In a recent publication in Clinical Gastroenterology and Hepatology, researchers conducted a cross-sectional study to approximate the incidence and odds of detecting colorectal cancer (CRC) and advanced colorectal neoplasia during colonoscopy in patients with diverticulitis compared with CRC screening.

The authors wrote, “Colonoscopy is often recommended following an episode of diverticulitis to exclude missed colorectal cancer (CRC). This is a controversial recommendation based on limited evidence.”

For this study, researchers gathered and reviewed data from the Gastrointestinal Quality Improvement Consortium registry involving patients who were aged ≥40 years and were undergoing outpatient colonoscopy for an indication of diverticulitis follow-up or CRC screening. The data were collected between January 2012 and December 2021 at 779 sites across the United States.

The study’s primary objective was to ascertain the prevalence of CRC and advanced colorectal neoplasia (ACN) on colonoscopy in outpatient. ACN includes lesions that might mirror the presentation of diverticulitis. Additionally, CRC symptoms can look comparable with diverticulitis, and misdiagnosis can delay the implementation of appropriate clinical intervention.

The researchers gathered and reviewed data for 4,591,921 outpatient colonoscopies performed for screening and 91,993 colonoscopies for diverticulitis follow-up. They found that the overall prevalence of CRC was 0.33% and 6.9% for ACN among patients undergoing colonoscopy for the average-risk cancer screening. They also discovered that the prevalence of CRC augmented with age for both screening colonoscopies and colonoscopies with a diverticulitis indication, and the overall prevalence of CRC for the diverticulitis patients was 0.31% and ACN 5.2%, demonstrating how less likely CRC occurs in this patient population.

The authors wrote, “Compared to screening, patients with diverticulitis were less likely to have CRC (adjusted OR [odds ratio] 0.84, 95% CI 0.74-0.94). CRC prevalence decreased to 0.17% in colonoscopies performed for diverticulitis only. Compared to screening, patients with diverticulitis as the only indication were less likely to have CRC (adjusted OR 0.49, 95% CI 0.36-0.68). CRC prevalence increased to 1.43% in patients with complicated diverticulitis. Compared to screening, patients with complicated diverticulitis were more likely to have CRC (adjusted OR 3.57, 95% CI 1.59-8.01).”

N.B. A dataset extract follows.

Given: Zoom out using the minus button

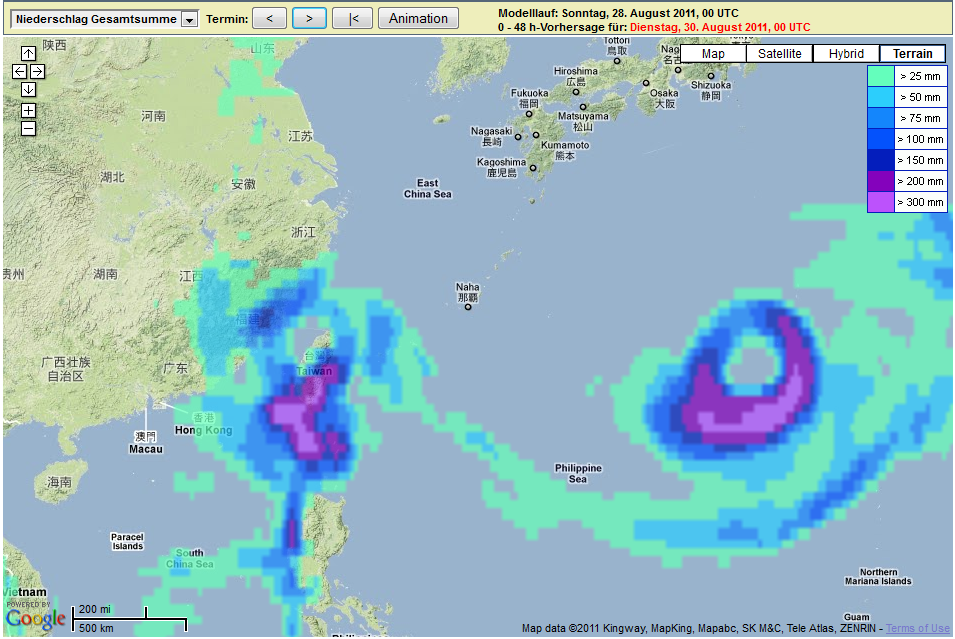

Based on their findings, the authors concluded that the risk of CRC is low in most patients with diverticulitis; however, patients with complicated diverticulitis are the exception. The authors also noted that their findings imply that colonoscopy to detect missed CRC should incorporate diverticulitis patients with a complication and those not current with CRC screening.

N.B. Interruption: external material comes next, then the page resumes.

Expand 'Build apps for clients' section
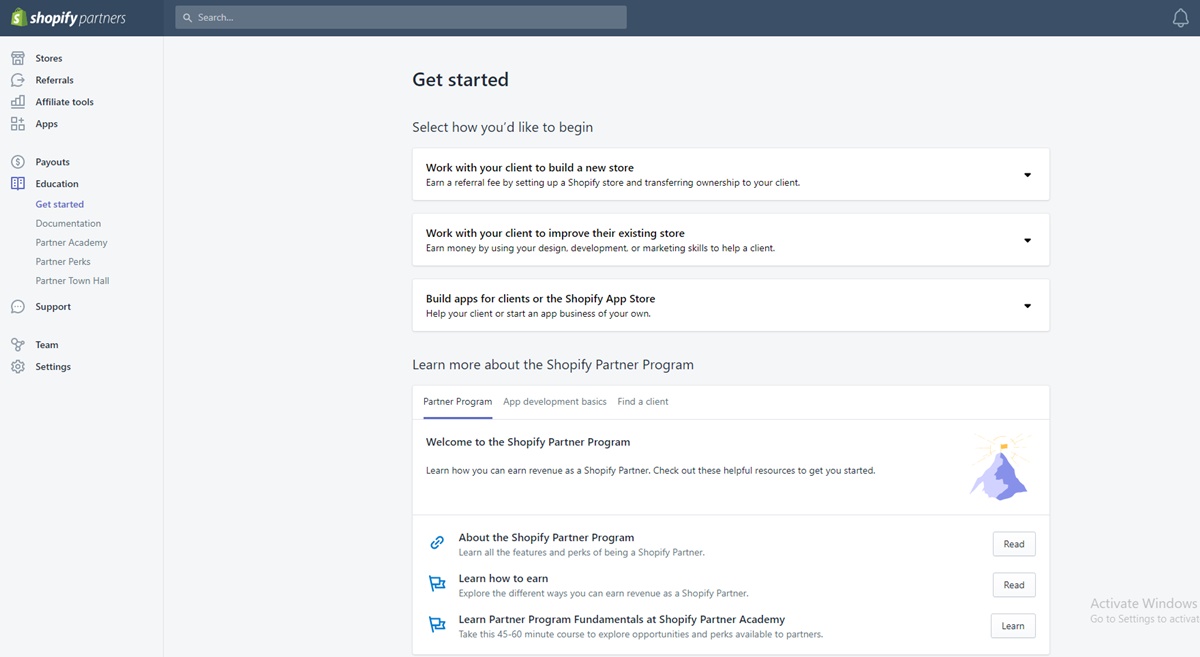This screenshot has height=657, width=1200. (x=1027, y=306)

In a press release on the University of North Carolina (UNC) School of Medicine website, Anne Peery, MD, associate professor of medicine in the division of gastroenterology and hepatology, stated, “We need to understand the risk of missed cancer to inform whether patients with a history of diverticulitis need a follow-up colonoscopy.”

Lead author Walker Redd, MD, clinical outcomes and epidemiology fellow in the division of gastroenterology and hepatology at the UNC School of Medicine, stated, “Individuals who have had a prior colonoscopy performed more recently will be at lower risk for CRC, and those individuals who are undergoing colonoscopy for an indication of diverticulitis may have been more likely to have had a colonoscopy performed more recently than those undergoing colonoscopy for screening which likely explains why the risk of CRC was lower among patients with diverticulitis.”

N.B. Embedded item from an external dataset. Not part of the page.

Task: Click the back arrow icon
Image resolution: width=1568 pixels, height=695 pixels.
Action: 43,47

Dr. Reed also stated, “The appearance of complicated diverticulitis is more similar to the appearance of a CRC on a CT scan, so it is more likely that a CRC could be mistaken for complicated diverticulitis. This likely explains why those patients with complicated diverticulitis are more likely to have CRC found on colonoscopy.”

“In older patients with diverticulitis, follow-up colonoscopy should include consideration of the patient’s overall health status, whether alarm symptoms are present, family history of CRC, findings on any prior colonoscopies, and any notation of concern on imaging,” stated Dr. Peery.